By the way, there is an empty house in my neighborhood. If you would like to move to Delaware, it might savea you some time. 
Again, thanks for your persistence with me.


----------



## bandit429 (Feb 12, 2002)

Hahahahaha too funny...Is it cold up there? 
Open an internet explorer window
Click tools at the top
Then click the programs tab
At the bottom left should be a reset web settings button.
Click that button and click apply then ok. 
Close everything out and try to download again.
After that there are only 2 choices left that I am aware of.
One is the cd route...thats why I asked.


----------



## mistlei (Jun 14, 2006)

94 degrees today with about 79% humidity. Not too cold.
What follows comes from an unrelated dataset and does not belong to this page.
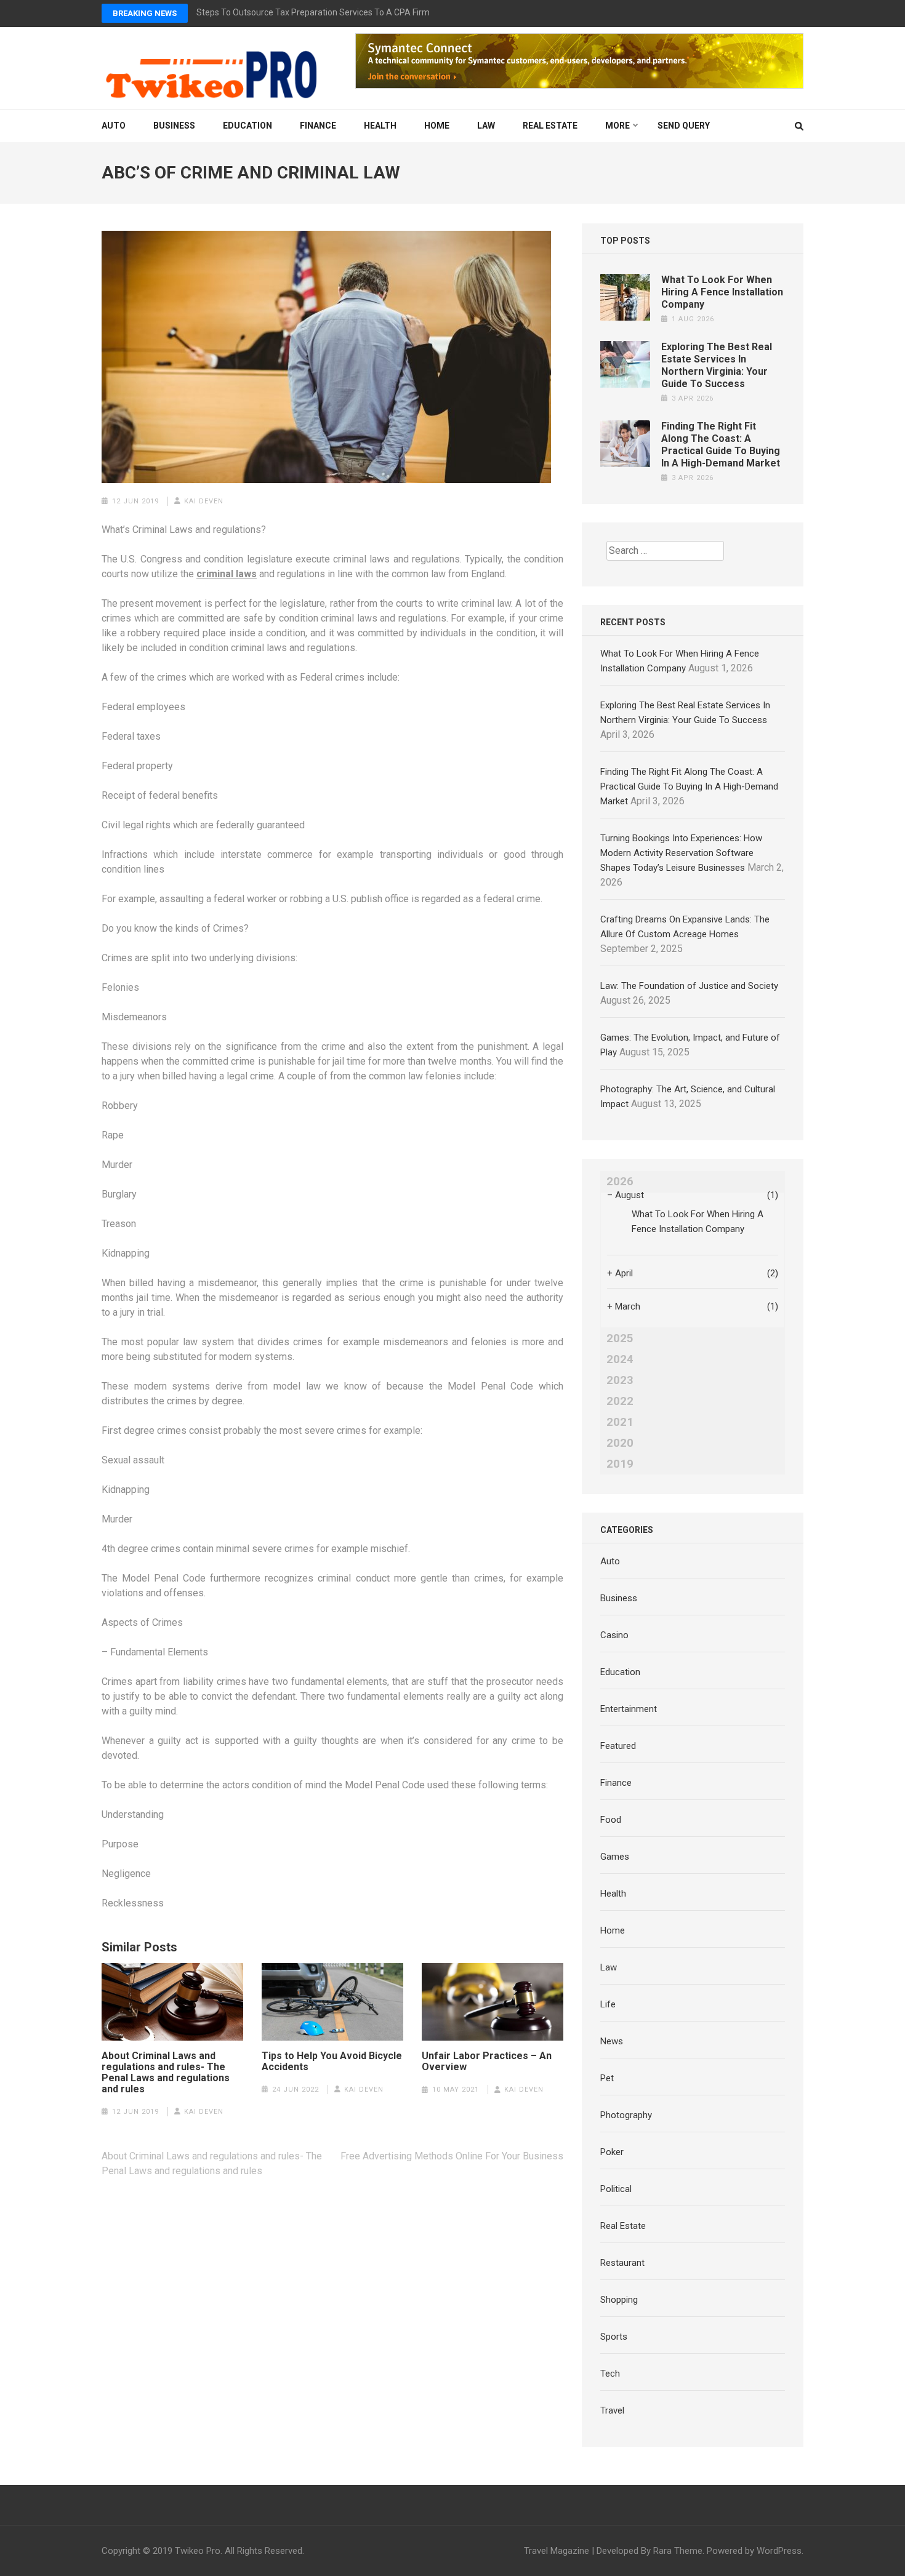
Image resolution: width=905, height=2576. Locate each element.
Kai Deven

When I open the tools menu, there is nothing that says programs...what am I missing in your directions? Tools lists Mail and news, syncronize, windows update, internet options... Am I in the wrong place again?
I did reinstall the OS with the help of Dell last week. That was at the beginning of the problem. There were two levels that did not involve wiping my system clean. We tried those. After that I lost the internet completely, and hired the $300 guy. When he left, I took it upon myself to uninstall IE 6...I at least needed some internet access for business....but have not been able to reinstall or get things right. 
I'm going to eat some pizza. That should make me feel better. My husband had to order out. Good thing he doesn't mind looking at the back of my head.
If you need to give up for the night, I'm fine with that. I'll check back in a bit,


----------



## mistlei (Jun 14, 2006)

It just occured to me that I left that registry file and the uninstall file on my desktop and never did anything with them........Is that correct?


----------



## bandit429 (Feb 12, 2002)

Yes thats correct,,,they are there as backup. I ll be back this evening.


----------



## mistlei (Jun 14, 2006)

It's 4p.m. and we have strong electrical storms upon us. Looks like they will be here for a couple hours. I'm shutting down and will check back when thing calm down. I did download Opera browser today for temporary use until things are resolved with IE. Everything worked fine with email exchange, which is really all I did. I still can't access Incredimail...which is where it all started, and I can't completely dump them until I get the stored files that I need.


----------



## bandit429 (Feb 12, 2002)

Ok when you get back we will see if we can get the stored files from incredimail.


----------



## brindle (Jun 14, 2002)

mistlei
I'm going to back out and I do suppose that when this is resolved bandit429 can help you clean up your startup list.
Brett


----------



## Browntop2004 (Aug 9, 2004)

bandit429 said:


> Prop it up really high...make sure to cover anything you don t want dust on and bring your swing up from down low. ...that way if it slips it does nt fly across the room.  grit your teeth and be sure to keep your eyes opened... would nt wanna miss that picture
> 
> LOLOL well be sure that once you have your computer straight not to keep the new backup as it will not be good after you install other programs...let me say that now cause its important. Open an I E window.
> Click tools
> ...


  Excuse me for sticking my nose in, but after opening a IE window, Click Tools, THEN Internet Options, this will take you to 7 tabs, one of which is "Programs"


----------



## bandit429 (Feb 12, 2002)

Do you have any access to incredimail at all?


----------



## mistlei (Jun 14, 2006)

Several delays later....dealing with storms and a father with alzheimer's , trying to jump in here when I can.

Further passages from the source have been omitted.